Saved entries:
____________

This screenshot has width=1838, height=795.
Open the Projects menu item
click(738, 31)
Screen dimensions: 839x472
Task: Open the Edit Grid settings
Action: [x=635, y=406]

____________

= Aim of the task =
Reproduce each record exactly as it appears.

= Task output =
This screenshot has width=1838, height=795.
Open the Projects menu item
click(738, 31)
Screen dimensions: 839x472
Task: Open the Edit Grid settings
Action: [x=635, y=406]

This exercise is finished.